**WHAT NEEDS TO BE DONE:**
The expected output is exactly the lines below, starting at the line with "Click the delete trash can icon" and ending at the line with "Open the 首页 menu item", both included; no other line belongs in it.

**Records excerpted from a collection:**
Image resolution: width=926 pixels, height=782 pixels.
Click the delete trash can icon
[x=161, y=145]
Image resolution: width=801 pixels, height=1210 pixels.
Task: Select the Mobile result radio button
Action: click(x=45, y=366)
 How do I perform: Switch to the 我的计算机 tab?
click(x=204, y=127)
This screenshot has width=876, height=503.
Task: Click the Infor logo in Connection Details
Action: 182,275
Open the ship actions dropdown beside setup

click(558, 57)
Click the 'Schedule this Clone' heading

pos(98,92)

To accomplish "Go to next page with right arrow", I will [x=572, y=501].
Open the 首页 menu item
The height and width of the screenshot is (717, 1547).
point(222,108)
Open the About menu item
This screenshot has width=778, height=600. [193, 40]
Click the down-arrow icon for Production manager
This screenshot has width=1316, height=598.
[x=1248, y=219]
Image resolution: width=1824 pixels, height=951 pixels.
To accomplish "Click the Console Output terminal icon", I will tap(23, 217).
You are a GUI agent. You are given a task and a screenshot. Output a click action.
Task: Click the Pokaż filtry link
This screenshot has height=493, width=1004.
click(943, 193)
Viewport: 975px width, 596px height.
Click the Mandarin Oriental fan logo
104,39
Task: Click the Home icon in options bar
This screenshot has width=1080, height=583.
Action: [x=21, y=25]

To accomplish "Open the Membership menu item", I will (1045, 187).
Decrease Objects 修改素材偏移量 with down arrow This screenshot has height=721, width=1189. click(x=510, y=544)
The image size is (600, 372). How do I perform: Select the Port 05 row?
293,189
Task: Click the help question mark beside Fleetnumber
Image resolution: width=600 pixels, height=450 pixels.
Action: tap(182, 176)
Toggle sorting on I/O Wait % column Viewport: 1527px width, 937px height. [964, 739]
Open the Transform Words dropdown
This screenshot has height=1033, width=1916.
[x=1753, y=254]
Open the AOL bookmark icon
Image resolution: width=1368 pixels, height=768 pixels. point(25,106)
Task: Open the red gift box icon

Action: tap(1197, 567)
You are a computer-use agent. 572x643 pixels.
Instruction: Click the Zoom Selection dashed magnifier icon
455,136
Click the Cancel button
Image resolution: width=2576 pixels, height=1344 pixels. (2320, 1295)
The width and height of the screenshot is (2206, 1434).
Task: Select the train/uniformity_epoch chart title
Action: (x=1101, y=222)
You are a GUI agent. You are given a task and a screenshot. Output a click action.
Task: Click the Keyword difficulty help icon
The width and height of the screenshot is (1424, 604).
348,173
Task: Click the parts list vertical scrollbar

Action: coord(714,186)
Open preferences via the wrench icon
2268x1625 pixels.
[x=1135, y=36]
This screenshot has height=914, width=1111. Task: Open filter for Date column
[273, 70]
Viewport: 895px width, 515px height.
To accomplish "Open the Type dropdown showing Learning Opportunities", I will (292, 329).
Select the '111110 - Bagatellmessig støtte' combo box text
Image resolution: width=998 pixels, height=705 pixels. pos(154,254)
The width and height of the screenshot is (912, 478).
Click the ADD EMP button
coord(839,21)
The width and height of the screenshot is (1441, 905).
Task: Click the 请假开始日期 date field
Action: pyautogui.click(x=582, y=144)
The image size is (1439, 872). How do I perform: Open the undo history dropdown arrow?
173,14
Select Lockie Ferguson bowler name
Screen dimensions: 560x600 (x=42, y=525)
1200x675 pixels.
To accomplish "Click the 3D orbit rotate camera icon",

**TASK OUTPUT:**
Click the delete trash can icon
[x=161, y=145]
Image resolution: width=801 pixels, height=1210 pixels.
Task: Select the Mobile result radio button
Action: click(x=45, y=366)
 How do I perform: Switch to the 我的计算机 tab?
click(x=204, y=127)
This screenshot has width=876, height=503.
Task: Click the Infor logo in Connection Details
Action: 182,275
Open the ship actions dropdown beside setup

click(558, 57)
Click the 'Schedule this Clone' heading

pos(98,92)

To accomplish "Go to next page with right arrow", I will [x=572, y=501].
Open the 首页 menu item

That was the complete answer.